The downside of life tenure for judges is that it makes them unaccountable. The upside of life tenure for judges is that it makes them intellectually independent. Anyone who thinks that Donald Trump’s appointees shed their intellectual independence when the president is concerned should listen to Justice Neil M. Gorsuch’s questioning of the administration about the legality of its tariff policy.
Gorsuch was Trump’s first high-court nominee, and by some measures the most conservative. He has joined the decisions Democrats most abhor, including overturning Roe v. Wade and granting presidents immunity from some criminal prosecutions. But on Wednesday, he was the justice who subjected Solicitor General D. John Sauer to the most withering questioning on Trump’s usurpation of Congress’s authority over trade.
The Constitution explicitly gives Congress control over the country’s tariffs and trade. The Trump administration’s position is that Congress forfeited its control in 1977 when it passed the International Emergency Economic Powers Act. The law doesn’t mention tariffs or trade but lets the president “regulate” economic transactions with foreign parties in emergencies. Voilà, the administration says: Trump can rewrite Congress’s border tax rates and impose worldwide tariffs that will supposedly cut the deficit by $4 trillion.
Gorsuch sounded skeptical that Congress had authorized such a thing. Indeed, he sounded skeptical that Congress could authorize such a thing. Let’s say, the justice proposed, that “Congress decides tomorrow, well, we’re tired of this legislating business. We’re just going to hand it all off to the president. What would stop Congress from doing that?” he asked Sauer. The solicitor general was forced to admit that there are limits to how much power Congress can delegate to the president, even in foreign affairs.Follow
Protecting the separation of powers — that is, making sure that the legislative branch legislates and the executive branch executes — has long been a conservative project. It’s been a particular preoccupation of Gorsuch, who in 2019 argued that the court should significantly pare back Congress’s ability to delegate lawmaking power to the executive. Liberal justices are usually more lax about delegation, believing that Congress can point to general priorities and “experts” in the executive branch can fill in the details.
Gorsuch does not seem to have wavered from his strict view on separated powers even though it’s the president who appointed him claiming that Congress gave its powers away.
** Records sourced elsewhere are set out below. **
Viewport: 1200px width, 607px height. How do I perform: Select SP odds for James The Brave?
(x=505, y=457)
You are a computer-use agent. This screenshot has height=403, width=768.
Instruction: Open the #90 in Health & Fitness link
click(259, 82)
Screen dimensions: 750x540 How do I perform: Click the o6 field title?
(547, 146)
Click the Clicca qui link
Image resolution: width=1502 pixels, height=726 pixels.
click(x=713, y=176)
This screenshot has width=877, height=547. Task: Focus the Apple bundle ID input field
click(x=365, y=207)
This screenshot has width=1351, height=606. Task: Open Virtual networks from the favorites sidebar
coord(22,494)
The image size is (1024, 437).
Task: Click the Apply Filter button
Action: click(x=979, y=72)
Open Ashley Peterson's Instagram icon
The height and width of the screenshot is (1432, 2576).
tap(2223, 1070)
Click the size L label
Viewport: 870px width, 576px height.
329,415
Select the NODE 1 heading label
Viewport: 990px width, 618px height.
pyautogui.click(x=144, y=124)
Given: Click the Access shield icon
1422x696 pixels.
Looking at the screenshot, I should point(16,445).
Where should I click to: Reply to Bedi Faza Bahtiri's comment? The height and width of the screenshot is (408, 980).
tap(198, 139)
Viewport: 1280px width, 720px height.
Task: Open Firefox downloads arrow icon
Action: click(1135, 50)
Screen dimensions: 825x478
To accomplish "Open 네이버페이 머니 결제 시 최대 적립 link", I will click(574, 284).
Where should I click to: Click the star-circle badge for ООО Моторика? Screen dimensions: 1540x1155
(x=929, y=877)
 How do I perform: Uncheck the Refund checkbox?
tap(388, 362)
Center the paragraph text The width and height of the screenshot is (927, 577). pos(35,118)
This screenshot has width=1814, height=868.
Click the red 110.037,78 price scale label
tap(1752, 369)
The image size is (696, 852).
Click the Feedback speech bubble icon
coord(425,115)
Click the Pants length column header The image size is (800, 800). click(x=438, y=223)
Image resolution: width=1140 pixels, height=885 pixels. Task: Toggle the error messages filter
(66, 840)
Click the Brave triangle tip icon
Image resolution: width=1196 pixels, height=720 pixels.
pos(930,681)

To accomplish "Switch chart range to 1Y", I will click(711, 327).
The constitutional view the Trump administration is embracing, Gorsuch said, amounts to a “one-way ratchet toward the gradual but continual accretion of power in the executive branch and away from the people’s elected representatives.”
As Congress hands the executive more emergency powers, emergencies become the norm rather than the exception. Soon the executive, rather than Congress, is actually making the law — and enforcing it at the same time. Former Trump adviser Steve Bannon depicted the problem colorfully last month when, according to the Wall Street Journal, he “likened Congress to the Duma, the Russian assembly that is largely ceremonial.”
A majority of the court seemed alert to this threat. One wrinkle is that the statute at issue clearly authorizes the president to impose embargoes. Some justices seemed to struggle with the question of whether tariffs are milder than embargoes and therefore permissible as well. Wouldn’t it make sense, Justice Amy Coney Barrett asked, that Congress would want the president “to use weaker medicine than completely shutting down trade?”
But embargoes don’t implicate Congress’s power of the purse — by far the most effective check on presidential prerogatives that the Constitution’s framers devised. Moreover, the fact that tariffs are a “weaker medicine” could make them more insidious. If Trump had imposed an embargo on all the countries he has tariffed, he would be immediately accountable for that decision as imports stopped altogether, and markets crashed. Tariffs allow him to raise revenue by stealth without Congress’s approval. That a presidential power is subtler and easier to conceal can make it more, not less, constitutionally problematic.
Looming over the tariffs case is Justice Robert H. Jackson’s 1952 opinion on President Harry S. Truman’s attempted seizure of American steel mills during the Korean War. Jackson ruled against Truman, but he also wrote: “If not good law, there was worldly wisdom in the maxim attributed to Napoleon that ‘The tools belong to the man who can use them.’ We may say that power to legislate for emergencies belongs in the hands of Congress, but only Congress itself can prevent power from slipping through its fingers.”
The independence of Gorsuch and other Republican-appointed justices might be enough to protect Congress, for now, from Trump’s boldest usurpation. But unless members of Congress can find a measure of courage and independence themselves, such a ruling would be only a temporary reprieve.